Stored data entries:

____________

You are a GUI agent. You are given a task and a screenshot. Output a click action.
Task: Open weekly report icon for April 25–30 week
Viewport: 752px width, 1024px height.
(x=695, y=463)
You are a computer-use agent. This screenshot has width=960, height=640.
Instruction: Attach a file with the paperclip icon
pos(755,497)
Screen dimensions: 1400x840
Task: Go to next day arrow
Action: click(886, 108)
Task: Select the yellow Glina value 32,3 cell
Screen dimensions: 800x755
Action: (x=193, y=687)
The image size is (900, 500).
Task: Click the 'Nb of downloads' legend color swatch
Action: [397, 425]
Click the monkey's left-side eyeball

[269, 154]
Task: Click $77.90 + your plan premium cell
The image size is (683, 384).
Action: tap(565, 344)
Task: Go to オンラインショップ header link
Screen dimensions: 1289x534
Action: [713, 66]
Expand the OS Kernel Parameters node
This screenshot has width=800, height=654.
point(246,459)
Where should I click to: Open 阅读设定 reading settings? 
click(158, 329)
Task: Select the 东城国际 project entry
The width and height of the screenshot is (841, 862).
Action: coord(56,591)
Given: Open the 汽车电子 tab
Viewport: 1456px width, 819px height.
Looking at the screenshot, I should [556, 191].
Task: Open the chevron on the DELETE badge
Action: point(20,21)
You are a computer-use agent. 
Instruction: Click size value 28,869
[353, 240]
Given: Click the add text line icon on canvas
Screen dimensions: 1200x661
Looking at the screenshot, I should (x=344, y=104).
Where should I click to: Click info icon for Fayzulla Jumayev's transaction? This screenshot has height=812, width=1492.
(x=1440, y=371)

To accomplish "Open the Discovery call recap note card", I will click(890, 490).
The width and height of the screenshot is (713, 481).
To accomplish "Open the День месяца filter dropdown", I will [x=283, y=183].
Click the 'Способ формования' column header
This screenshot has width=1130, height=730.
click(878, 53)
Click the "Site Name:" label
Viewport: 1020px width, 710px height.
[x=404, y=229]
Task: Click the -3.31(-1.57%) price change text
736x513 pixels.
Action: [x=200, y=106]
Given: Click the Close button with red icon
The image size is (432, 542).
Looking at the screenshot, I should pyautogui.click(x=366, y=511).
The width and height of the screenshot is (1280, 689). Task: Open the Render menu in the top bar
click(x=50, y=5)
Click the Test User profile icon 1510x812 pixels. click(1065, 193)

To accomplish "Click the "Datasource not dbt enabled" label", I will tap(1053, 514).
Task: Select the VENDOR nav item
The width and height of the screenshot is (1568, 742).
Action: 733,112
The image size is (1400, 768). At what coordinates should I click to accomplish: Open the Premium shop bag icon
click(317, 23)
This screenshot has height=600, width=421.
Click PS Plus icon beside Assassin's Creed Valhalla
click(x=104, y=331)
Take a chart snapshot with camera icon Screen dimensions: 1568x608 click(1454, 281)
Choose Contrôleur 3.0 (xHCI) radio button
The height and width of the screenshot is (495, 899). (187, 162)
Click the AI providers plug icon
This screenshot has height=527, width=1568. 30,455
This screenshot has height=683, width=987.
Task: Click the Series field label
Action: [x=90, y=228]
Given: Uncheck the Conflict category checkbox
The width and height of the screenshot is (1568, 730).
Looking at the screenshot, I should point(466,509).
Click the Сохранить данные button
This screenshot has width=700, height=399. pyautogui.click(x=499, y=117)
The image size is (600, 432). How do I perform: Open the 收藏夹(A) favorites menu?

____________

### To do:
Write the opening line of the data above and every line after it, exactly, stopping once you have written the line with "You are a computer-use agent. This".

### Response for this exercise:
You are a GUI agent. You are given a task and a screenshot. Output a click action.
Task: Open weekly report icon for April 25–30 week
Viewport: 752px width, 1024px height.
(x=695, y=463)
You are a computer-use agent. This screenshot has width=960, height=640.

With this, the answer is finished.